6.6 Les principales limites de la télé-orthophonie

L’utilisation de la télé-orthophonie présente toutefois certaines limites. Ainsi, les aspects techniques posent parfois problème. En effet, la résolution de l’image, le contraste lumineux, la qualité du son et la position du sujet par rapport à la caméra ne sont pas toujours parfaits. De ces difficultés techniques découlent des contraintes cliniques telles que l’impossibilité d’administrer certaines tâches, d’effectuer des manipulations directes et la difficulté à percevoir certains aspects visuels plus subtils.

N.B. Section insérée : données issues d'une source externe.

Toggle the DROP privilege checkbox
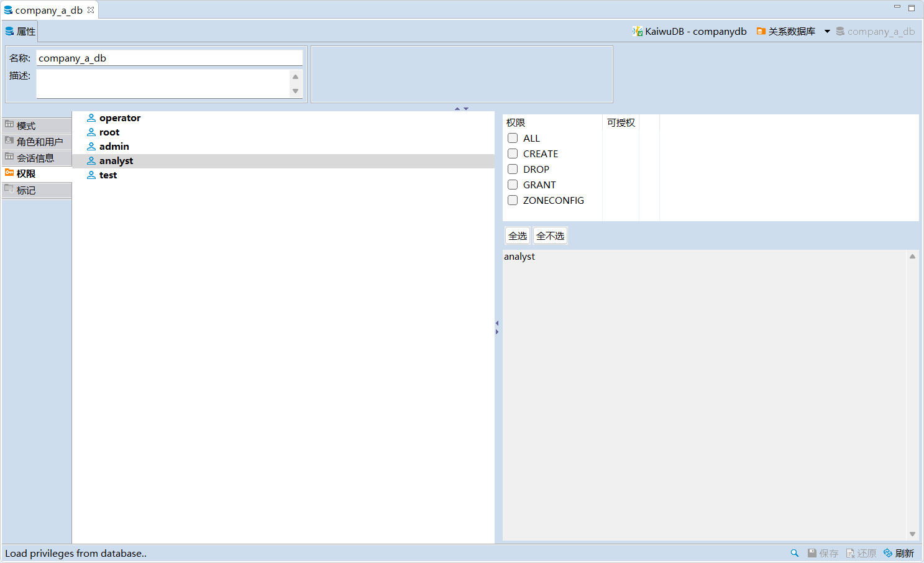This screenshot has width=924, height=563. 513,169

La question centrale reste néanmoins la question du soin et la relation orthophonique où le langage est à la fois l'objet et le médium. Le patient arrive avec son histoire, ses drames, et ses

symptômes, et le professionnel possède lui-même sa propre histoire, son (in)expérience, ses angoisses. La rencontre pédagogique de ces deux personnes va les bouleverser toutes les deux, dans un ensemble de réactions positives et négatives, conscientes et inconscientes, d'interprétation, d'identification, de transfert et contre transfert. L'introduction d'un écran, de la distance va redéfinir cette relation. La rééducation est un accompagnement à l'acquisition des connaissances sociales et culturelles des hommes, dont les langages oral et écrit font partie. C'est une conduite de disponibilité à la disposition de celui qui cherche, qui peut trouver lui-même une réponse à sa question ou éventuellement trouver une aide, une orientation, un accompagnement chez l'autre. La notion d'absence dans la distance modifie les échanges où se déroule cette communication “ naturelle ”, où chacun apporte sa spécificité à l'autre. Le terme de relationnel se conçoit aisément et le langage y est porteur de sens. La télé-orthophonie doit donc construire ce nouveau cadre relationnel où la qualité du dialogue thérapeutique doit être encadrée et préservée. Cela passe par des notions de confidentialité qui ne sont pas toujours respectées, d'intimité (Or, aujourd'hui, de nombreuses données sont tracées, localisées et convocables sans que l'individu en soit forcément conscient) et de responsabilités partagées.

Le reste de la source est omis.